Western blot analysis of LC3B was performed by loading 20ug of THP-1 whole cell lysates, from cells either left untreated (Lane 1) or treated with 100nM Rapamycin (Lane 2) for 24 hours, per well onto an SDS-PAGE gel. Proteins were transferred to a PVDF membrane and blocked with 5% non-fat dry milk in TBST for 1 hour at room temperature. The membrane was probed with a DyLight 650-conjugated LC3B polyclonal antibody (Product # PA5-22937) at a dilution of 1:1000 overnight at 4°C, washed in TBST, and probed with an HRP-conjugated goat anti-rabbit IgG secondary antibody at a dilution of 1:40,000 for 1 hour at room temperature. Detection was performed using ECL substrate. Data courtesy of the Innovators Program.
|Tested species reactivity||Bovine, Dog, Human, Mouse, Non-human primate, Pig, Rat, Zebrafish|
|Host / Isotype||Rabbit / IgG|
|Immunogen||A synthetic peptide made to the N-terminal region of the human LC3, isoform B protein.|
|Purification||Antigen affinity chromatography|
|Storage buffer||50mM sodium borate|
|Contains||0.05% sodium azide|
|Storage Conditions||4° C, store in dark|
|Tested Applications||Dilution *|
|Western Blot (WB)||1:3000|
* Suggested working dilutions are given as a guide only. It is recommended that the user titrate the product for use in their own experiment using appropriate negative and positive controls.

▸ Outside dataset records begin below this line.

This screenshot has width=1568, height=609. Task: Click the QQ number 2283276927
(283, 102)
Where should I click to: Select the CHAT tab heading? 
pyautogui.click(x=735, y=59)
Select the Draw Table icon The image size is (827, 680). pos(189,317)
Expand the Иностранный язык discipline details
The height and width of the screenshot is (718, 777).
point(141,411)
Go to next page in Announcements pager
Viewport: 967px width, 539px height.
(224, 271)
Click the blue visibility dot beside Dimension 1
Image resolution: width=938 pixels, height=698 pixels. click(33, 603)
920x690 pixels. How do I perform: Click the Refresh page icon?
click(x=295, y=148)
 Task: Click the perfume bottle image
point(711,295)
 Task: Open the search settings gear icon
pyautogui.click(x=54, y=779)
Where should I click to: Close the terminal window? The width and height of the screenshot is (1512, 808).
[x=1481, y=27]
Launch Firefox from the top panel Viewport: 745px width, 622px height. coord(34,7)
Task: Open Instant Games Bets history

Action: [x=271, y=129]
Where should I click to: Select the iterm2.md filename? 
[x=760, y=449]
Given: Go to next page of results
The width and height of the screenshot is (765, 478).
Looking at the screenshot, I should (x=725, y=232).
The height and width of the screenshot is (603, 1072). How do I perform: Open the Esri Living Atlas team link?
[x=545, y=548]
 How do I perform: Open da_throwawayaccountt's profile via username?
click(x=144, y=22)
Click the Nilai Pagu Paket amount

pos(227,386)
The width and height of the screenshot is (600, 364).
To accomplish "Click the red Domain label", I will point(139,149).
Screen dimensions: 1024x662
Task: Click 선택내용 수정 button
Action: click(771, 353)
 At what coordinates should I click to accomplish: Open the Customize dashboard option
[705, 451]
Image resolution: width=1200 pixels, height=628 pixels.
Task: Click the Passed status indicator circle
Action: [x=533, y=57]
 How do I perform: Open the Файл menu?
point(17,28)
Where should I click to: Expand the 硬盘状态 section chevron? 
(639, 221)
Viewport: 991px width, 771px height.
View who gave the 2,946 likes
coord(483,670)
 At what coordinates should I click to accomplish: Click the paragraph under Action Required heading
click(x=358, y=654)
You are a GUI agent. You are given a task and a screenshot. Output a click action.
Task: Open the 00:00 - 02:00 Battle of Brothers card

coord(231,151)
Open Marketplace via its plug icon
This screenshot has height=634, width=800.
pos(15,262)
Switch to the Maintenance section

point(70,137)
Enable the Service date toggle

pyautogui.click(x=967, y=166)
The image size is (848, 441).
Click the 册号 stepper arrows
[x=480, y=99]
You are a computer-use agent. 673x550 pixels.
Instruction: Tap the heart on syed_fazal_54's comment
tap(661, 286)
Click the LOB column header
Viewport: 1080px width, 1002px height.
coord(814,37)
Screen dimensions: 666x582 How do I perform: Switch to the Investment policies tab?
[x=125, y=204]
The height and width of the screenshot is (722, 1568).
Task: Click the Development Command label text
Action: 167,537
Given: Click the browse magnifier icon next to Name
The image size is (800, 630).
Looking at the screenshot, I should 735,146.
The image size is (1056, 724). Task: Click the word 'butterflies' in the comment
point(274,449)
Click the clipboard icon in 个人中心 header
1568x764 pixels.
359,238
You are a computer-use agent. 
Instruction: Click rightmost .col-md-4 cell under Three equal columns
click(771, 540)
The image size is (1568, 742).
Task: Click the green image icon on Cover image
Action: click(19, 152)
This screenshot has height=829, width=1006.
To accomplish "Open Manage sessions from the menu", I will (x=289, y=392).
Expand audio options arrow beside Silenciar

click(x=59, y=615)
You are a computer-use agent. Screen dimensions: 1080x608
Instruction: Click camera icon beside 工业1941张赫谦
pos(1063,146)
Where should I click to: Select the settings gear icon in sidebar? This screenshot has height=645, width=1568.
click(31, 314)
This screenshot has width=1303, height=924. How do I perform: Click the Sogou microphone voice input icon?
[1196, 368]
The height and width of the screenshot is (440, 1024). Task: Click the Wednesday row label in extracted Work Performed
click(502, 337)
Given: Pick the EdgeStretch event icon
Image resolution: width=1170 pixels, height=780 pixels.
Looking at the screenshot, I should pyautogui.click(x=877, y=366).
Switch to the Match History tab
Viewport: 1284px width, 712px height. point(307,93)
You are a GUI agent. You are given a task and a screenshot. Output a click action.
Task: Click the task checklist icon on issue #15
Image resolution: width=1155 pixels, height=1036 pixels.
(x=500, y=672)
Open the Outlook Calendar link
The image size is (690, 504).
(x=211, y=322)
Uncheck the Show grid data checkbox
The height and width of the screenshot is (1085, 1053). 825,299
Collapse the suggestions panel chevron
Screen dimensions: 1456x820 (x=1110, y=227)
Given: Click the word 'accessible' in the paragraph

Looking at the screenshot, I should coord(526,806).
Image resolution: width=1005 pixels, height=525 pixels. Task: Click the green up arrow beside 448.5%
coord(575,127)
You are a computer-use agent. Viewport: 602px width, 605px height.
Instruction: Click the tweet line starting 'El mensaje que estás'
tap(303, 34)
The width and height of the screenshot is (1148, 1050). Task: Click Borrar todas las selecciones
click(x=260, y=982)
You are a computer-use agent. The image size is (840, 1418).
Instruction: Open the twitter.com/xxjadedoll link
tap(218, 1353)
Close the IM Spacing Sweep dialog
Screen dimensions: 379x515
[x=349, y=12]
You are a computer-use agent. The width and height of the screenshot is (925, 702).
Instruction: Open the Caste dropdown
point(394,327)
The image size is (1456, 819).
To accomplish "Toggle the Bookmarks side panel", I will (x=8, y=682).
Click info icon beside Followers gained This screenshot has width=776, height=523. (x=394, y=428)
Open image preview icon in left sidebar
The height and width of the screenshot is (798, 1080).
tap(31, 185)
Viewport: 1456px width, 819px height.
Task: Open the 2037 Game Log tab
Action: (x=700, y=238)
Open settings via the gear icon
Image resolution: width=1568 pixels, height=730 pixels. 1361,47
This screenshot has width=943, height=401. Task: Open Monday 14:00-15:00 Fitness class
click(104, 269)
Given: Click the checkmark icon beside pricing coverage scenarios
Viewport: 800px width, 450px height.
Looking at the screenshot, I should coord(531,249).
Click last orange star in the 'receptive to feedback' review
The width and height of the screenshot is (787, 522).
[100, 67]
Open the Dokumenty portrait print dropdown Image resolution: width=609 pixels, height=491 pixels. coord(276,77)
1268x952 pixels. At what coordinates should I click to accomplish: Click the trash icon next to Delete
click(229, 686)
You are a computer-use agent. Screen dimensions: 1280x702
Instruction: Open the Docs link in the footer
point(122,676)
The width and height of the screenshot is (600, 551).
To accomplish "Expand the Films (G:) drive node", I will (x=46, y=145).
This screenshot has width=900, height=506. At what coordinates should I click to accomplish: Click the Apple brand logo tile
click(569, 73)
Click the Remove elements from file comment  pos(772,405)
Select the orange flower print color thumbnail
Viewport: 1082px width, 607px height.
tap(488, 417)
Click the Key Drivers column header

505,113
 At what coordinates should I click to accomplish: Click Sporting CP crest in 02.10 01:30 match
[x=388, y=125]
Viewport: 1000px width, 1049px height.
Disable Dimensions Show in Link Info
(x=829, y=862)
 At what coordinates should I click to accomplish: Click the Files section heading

Autophagy is a process of intracellular bulk degradation in which cytoplasmic components, including organelles, are sequestered within double-membrane vesicles that deliver the contents to the lysosome/vacuole for degradation. During macroautophagy, the sequestering vesicles, termed autophagosomes, fuse with the lysosome or vacuole resulting in the delivery of an inner vesicle (autophagic body) into the lumen of the degradative compartment. There are 16 proteins participating in the autophagy pathway in humans. The autophagy protein LC3, a mammalian homologue of Atg8, was originally identified as microtubule-associated protein 1 light chain 3. It is a component of both the MAP1A and MAP1B microtubule-binding domains and the heavy-chain independent regulation of LC3 expression may modify MAP1 microtubule-binding activity during development. LC3 is the only known mammalian protein identified that stably
associates with the autophagosome membranes. LC3-I is cytosolic and LC3-II is membrane bound and enriched in the autophagic vacuole fraction. The detection of LC3-I to LC3-II conversion is a useful and sensitive marker for distinguishing autophagy in mammalian cells.
For Research Use Only. Not for use in diagnostic procedures. Not for resale without express authorization.